PostgreSQL Anonymizer

postgresql-anonymizer.readthedocs.io

289 points by chynkm 10 months ago

gkbrk 10 months ago

Clickhouse has something similar called clickhouse-obfuscator [1]. It even works offline with data dumps so you can quickly prepare and send somewhat realistic example data to others.

According to its --help output, it is designed to retain the following properties of data:

- cardinalities of values (number of distinct values) for every column and for every tuple of columns;

- conditional cardinalities: number of distinct values of one column under condition on value of another column;

- probability distributions of absolute value of integers; sign of signed integers; exponent and sign for floats;

- probability distributions of length of strings;

- probability of zero values of numbers; empty strings and arrays, NULLs;

- data compression ratio when compressed with LZ77 and entropy family of codecs;

- continuity (magnitude of difference) of time values across table; continuity of floating point values.
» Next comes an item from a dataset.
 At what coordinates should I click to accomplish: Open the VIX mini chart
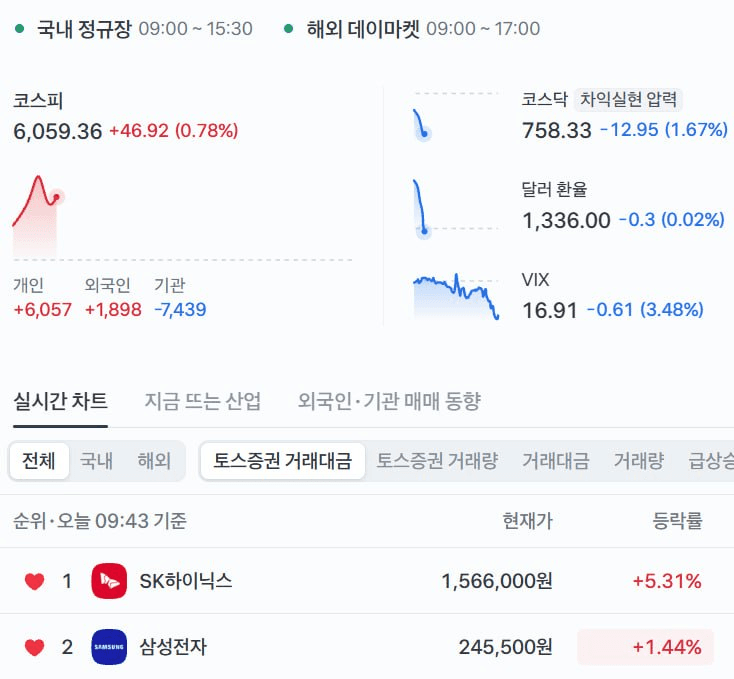tap(456, 297)
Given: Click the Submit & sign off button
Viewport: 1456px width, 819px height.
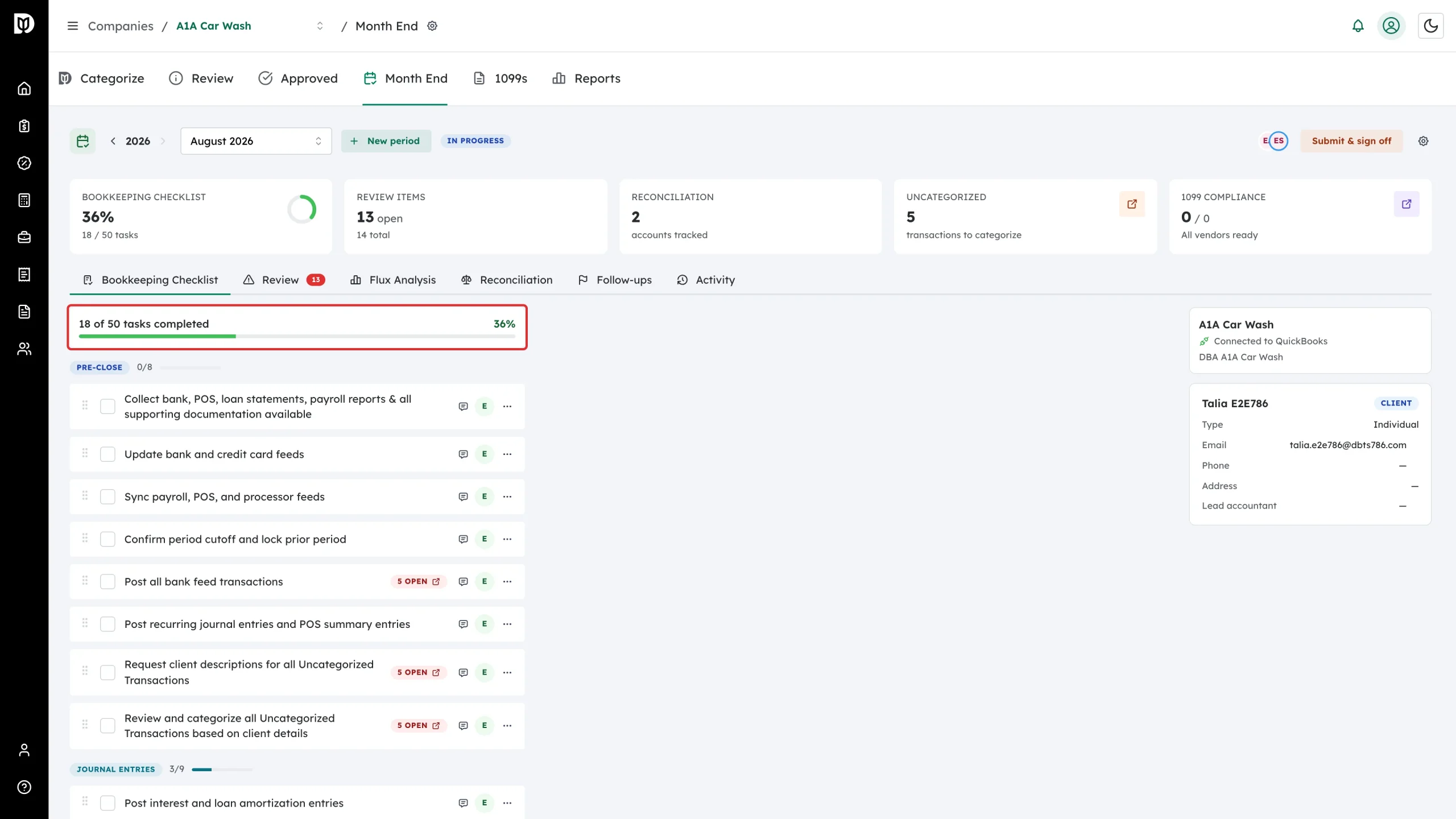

- date component of DateTime values;

- UTF-8 validity of string values;

- string values continue to look somewhat natural

[1]: https://clickhouse.com/docs/en/operations/utilities/clickhou...

bux93 10 months ago

The Dutch national office of statistics has tools intended to de-identify 'microdata' such that k-anonimity[1] is achieved called mu-argus[2] and tau-argus.
[1] A release of data is said to have the k-anonymity property if the information for each person contained in the release cannot be distinguished from at least k-1 individuals whose information also appear in the release. https://en.wikipedia.org/wiki/K-anonymity [2] https://research.cbs.nl/casc/mu.htm
- aeontech 10 months ago
  
  This is really cool, and deserves a submission of its own, I'd say!
JosephRedfern 10 months ago

There's a write up from Alexey of different approaches considered for clickhouse-obfuscator here: https://clickhouse.com/blog/five-methods-of-database-obfusca....
The summary is pretty funny:
> "After trying four methods, I got so tired of this problem that it was time just to choose something, make it into a usable tool, and announce the solution"

phoronixrly 10 months ago

I have some experience with the 'Masking Views' functionality. If you are going to rely on it and specifically in a Rails app, know that it is against conventions and thus is generally inconvenient. This may be the same with any other framework that features DB schema migrations.

More specifically the integration of this functionality at a fortunately ex-employer was purposefully kept away from the dev team (no motivation was offered, however I suspect that some sort of segmentation was sought after) and thus did not take into account that tables with PII did in fact still need their schema changed from time to time.

This lead to the anonymizer extension, together with the confidential views to only be installed on production DB instances with dev, test, and staging instances running vanilla postgres. With this, the possibility to catch DB migration issues related to the confidential views was pushed out to the release itself. This lead to numerous failed releases which involved having the ops team intervene, manually remove the views for the duration of the release, then manually re-create them.

So,

If you plan to use this extension, and specifically its views, make sure you have it set up in the exactly same way on all environments. Also make sure that its initialisation and view creation are part of your framework's DB migrations so that they are documented and easy to precisely reproduce on new environments.

daamien 10 months ago

PostgreSQL Anonymizer developer here : the problem you are describing here only affects version 1.x
Version 2.0 was released a few days ago with a branch new masking system that does not block database migrations.

riskable 10 months ago

One of the best ways to handle this sort of thing is to put things like PII in a separate database entirely and replace it with a token in the "main" database. When something like PII actually needs to be retrieved you first retrieve the token and then search the other database for said token to get the real data.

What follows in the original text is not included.